Notice sur la levée d’immunité parlementaire, ou comment se débarrasser d’un député de l’opposition en Mauritanie

L'éditorial de L'Authentique

CHEIKH AIDARA MAGHAMA

Avec le régime finissant de Ghazouani qui se cherche un second souffle lors de la présidentielle de juin 2024, les Mauritaniens sont soumis à un véritable diktat sous l’égide de l’omnipotent ministre de l’Intérieur, Mohamed Ahmed Ould Mohamed Lemine dit Ould Houeirthi. Avec lui, le pays a touché aux bas-fonds de toutes les violations de la loi. En fait, la loi n’existe plus et seul prévaut la puissance de ce super ministre qui s’est arrogé toutes les prérogatives du droit.

Avec lui, la Mauritanie connaît les pires moments de son histoire, en termes d’inféodation des deux autres pouvoirs, le judiciaire et le parlementaire, sous le joug de l’Exécutif dont il est l’éminent orchestre.

D’abord, la liberté d’expression, de manifestation et de se regrouper, ont été bannis. Toutes les manifestations légitimes des porteurs de droits sont matées dans le sang par une police anti-émeute transformée à l’occasion du quinquennat finissant en bouledogues à la solde de leur maitre. Aucun parti politique en dépôt devant ses instances n’est plus reconnu.

La Place de la Liberté, la Mecque de tous les mécontents de la République, est devenue le nouveau « charnier » de toutes les libertés. Des médecins, des travailleurs, des victimes de l’injustice sociale et administrative, des rescapés des purges ethniques des années de braise, des assoiffés des lointaines régions de l’intérieur du pays, des déguerpis par de puissants lobbies terriens…Tous ont essuyé de larmoyantes bombes lacrymogènes, porté les stigmates de coups de matraques, au milieu de cris de désespoirs, de larmoiements, d’os brisés et d’habits déchirés.

Mais la bonne trouvaille du Ministre de l’Intérieur, c’est la note conceptuelle sur la levée d’immunité parlementaire contre les députés de l’opposition, notamment les plus virulents et les plus criques de l’action gouvernementale.
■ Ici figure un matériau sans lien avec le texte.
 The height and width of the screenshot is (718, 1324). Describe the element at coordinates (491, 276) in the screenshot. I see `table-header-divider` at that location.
Cela, en toute orchestration avec le ministre de la Justice et l’ancien général d’armée propulsé à la tête de l’Assemblée Nationale.

En moins d’une année, trois députés de l’opposition ont fait les frais de cette nouvelle trouvaille, sous couvert de reproches alambiqués. Le premier, c’est le député Ould Mohamed Vadel, l’auteur du pamphlet « Aar » contre l’ancien président Mohamed Ould Abdel Aziz. Si cette salve satirique est passée sous ce dernier, avec le nouveau ministre de l’Intérieur dont la principale préoccupation est la chasse aux opposants, sa sortie pamphlétique et anecdotique sur Ghazouani lui a valu la levée d’immunité puis un bon séjour en prison.
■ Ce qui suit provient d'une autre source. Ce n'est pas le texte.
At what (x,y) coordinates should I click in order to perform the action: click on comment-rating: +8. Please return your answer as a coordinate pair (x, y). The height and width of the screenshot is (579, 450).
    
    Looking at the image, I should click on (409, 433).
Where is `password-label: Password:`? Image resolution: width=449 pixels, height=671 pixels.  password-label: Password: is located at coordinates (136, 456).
Le deuxième à passer sous le couperet, c’est le président du mouvement IRA et ennemi juré des pouvoirs de Aziz et de Ghazouani, Birame Dah Abeid. Déjà, la reconnaissance de son mouvement antiesclavagiste IRA a été très mal digérée par Ould Houerthi qui s’est juré de ne jamais lui accorder une reconnaissance politique à travers le projet RAG, même si ce parti remplit toutes les conditions légales.
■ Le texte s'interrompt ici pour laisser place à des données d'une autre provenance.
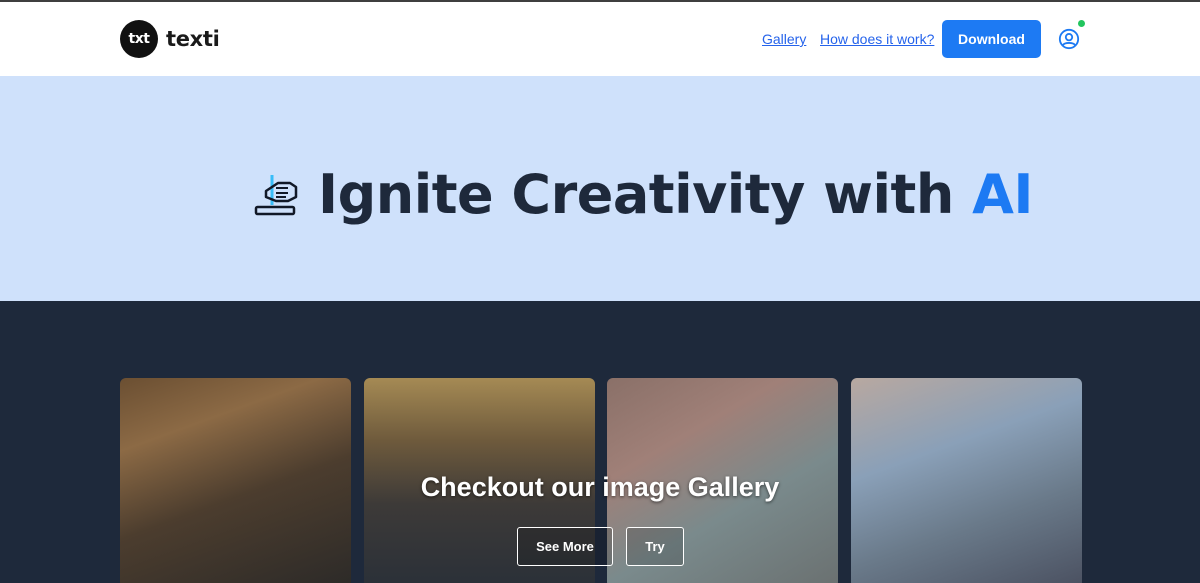  Describe the element at coordinates (1082, 24) in the screenshot. I see `online-status-dot` at that location.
Dans le cas de Birame, la levée d’immunité est partie d’une plainte déposée par le parti UFP, plainte qui n’a pas connu de suite judiciaire, puisque sa candidature à la présidentielle de juin 2024 est presque validée.

Dernier cas en cours, la cabale contre le député du même bord que Birame, Marième Cheikh Dieng, connue pour sa hardiesse et ses sorties pimentées contre les tenants de l’ordre social et politique. Elle a toujours été dans le collimateur du pouvoir.

Sa détention actuelle depuis 9 jours dans un commissariat de police d’Arafat à Nouakchott est la preuve la plus visible du peu de cas que le régime de Ghazouani accorde au droit et aux lois républicaines. Suite à une bagarre où elle fut plus qu’une victime, elle a été arrêtée, traînée dans une salle du commissariat d’Arafat 2, elle et ses cobelligérantes.

Le juge d’instruction devant laquelle elle a été déférée s’est dit incompétent à l’écouter puisqu’elle jouit de son immunité parlementaire et l’affaire a été renvoyée devant la chambre des accusations.

En toute apparence, le sort de Marième Mint Cheikh échappe à toutes les normes légales, selon son avocat, Cheikh Hindi, ancien bâtonnier de l’Ordre national des avocats mauritaniens.